▶ _Fragmento dado_:
/---
8. ¿QUIÉN, A QUIÉN? (Resumen IX)

FRIEDERICH HAYEK (Austria 1899-1992) Premio nobel de Economía en 1974

La tesis central del libro es que los avances de la planificación económica van necesariamente unidos a la pérdida de libertades y al progreso del totalitarismo.



8. ¿QUIÉN, A QUIÉN?


La más sublime oportunidad que alguna
Vez tuvo el mundo se malogró porque la
Pasión por la igualdad hizo vana la esperanza
De libertad.

                                                  Lord Acton


Es significativo que una de las objeciones más comunes contra el sistema de la competencia consiste en decir que es “ciega”. El hecho de ser imposible pronosticar quién alcanzará la fortuna o a quién azotará la desgracia, el que los premios y castigos no se repartan conforme a las opiniones de alguien acerca de los méritos o deméritos de las diferentes personas, sino que dependan de la capacidad y la suerte de éstas, tiene tanta importancia como que, al establecer las leyes, no seamos capaces de predecir qué personas en particular ganarán y quiénes perderán con su aplicación.
Los términos de la elección que nos está abierta no son un sistema en el que todos tendrán lo que merezcan, de acuerdo con algún patrón absoluto y universal de justicia,  y otro en el que las participaciones individuales están determinadas parcialmente por accidente o buena o mala suerte, sino un sistema en el que es la voluntad de unas cuantas personas la que decide lo que cada uno recibirá, y otro en el que ello depende, por lo menos en parte, de la capacidad y actividad de los interesados y, en parte, de circunstancias imprevisibles. Aunque, bajo la competencia, la probabilidad de que un hombre que empieza pobre alcance una gran riqueza es mucho menor que la que tiene el hombre que ha heredado propiedad, no solo aquel tiene alguna probabilidad, sino que el sistema de competencia es el único donde aquel solo depende de si mismo y no de los favores del `poderoso, y donde nadie puede impedir que un hombre intente alcanzar dicho resultado. La desigualdad de las rentas no se debe tan solo a los ingresos derivados de la propiedad, en la Rusia soviética se estimaba, según informes oficiales no más allá de 1939, que el 11 o 12 por ciento de la población soviética (pertenecientes a las clases superiores políticas, obreros industriales cualificados y mandos sindicales) recibía el 50 % de la renta nacional, mientras el resto, casi el 90 %, tenían que repartirse la otra mitad.
\---
▶ _Sección de datos_:
/---
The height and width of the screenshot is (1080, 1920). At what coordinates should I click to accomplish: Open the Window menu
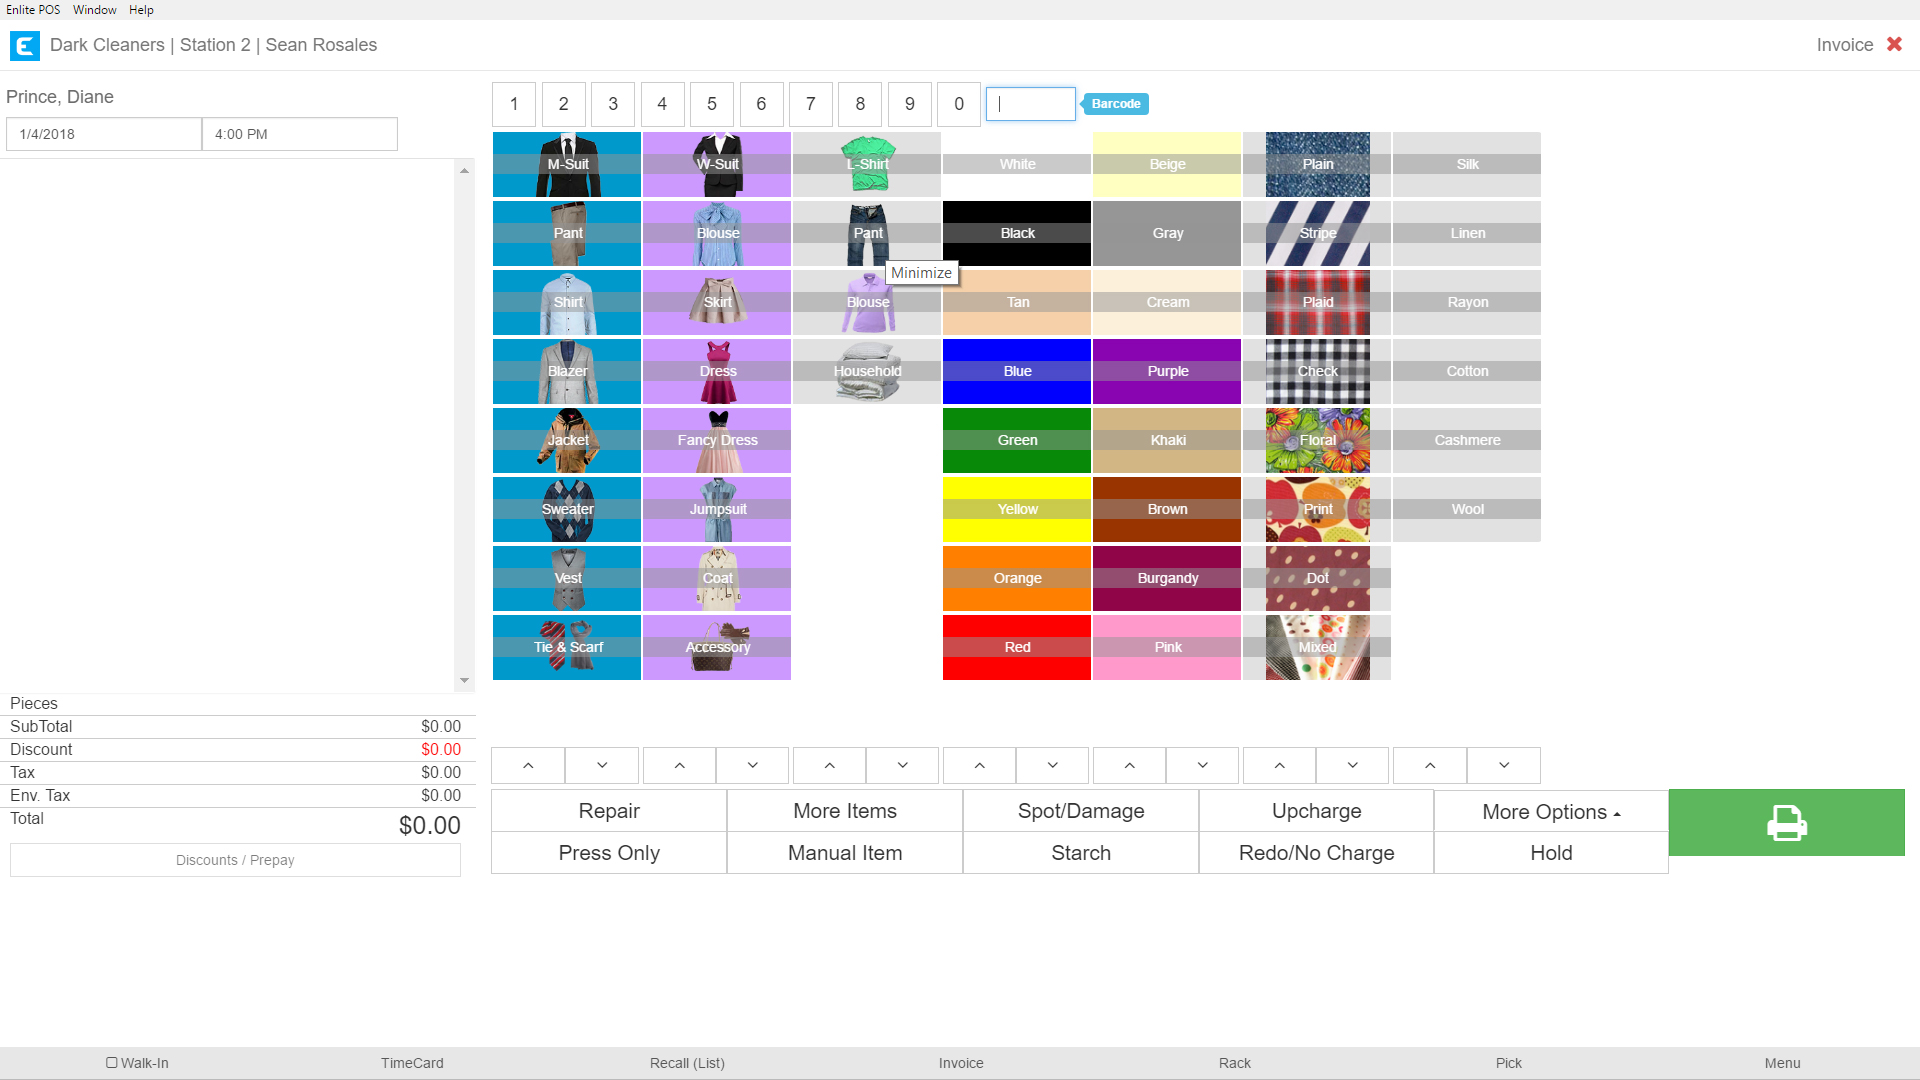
\---
▶ _Qué hacer_:
[a] Traduce al inglés esta oración del fragmento dado: "Es significativo que una de las objeciones más comunes contra el sistema de la competencia consiste en decir que es “ciega”."
[b] Cita del fragmento dado el tramo que empieza en las palabras "8. ¿QUIÉN, A QUIÉN? (Resumen" y termina después de "progreso del totalitarismo.".

▶ _Soluciones_:
[a] It is significant that one of the most common objections to the system of competition consists in saying that it is "blind."

[b]
8. ¿QUIÉN, A QUIÉN? (Resumen IX)

FRIEDERICH HAYEK (Austria 1899-1992) Premio nobel de Economía en 1974

La tesis central del libro es que los avances de la planificación económica van necesariamente unidos a la pérdida de libertades y al progreso del totalitarismo.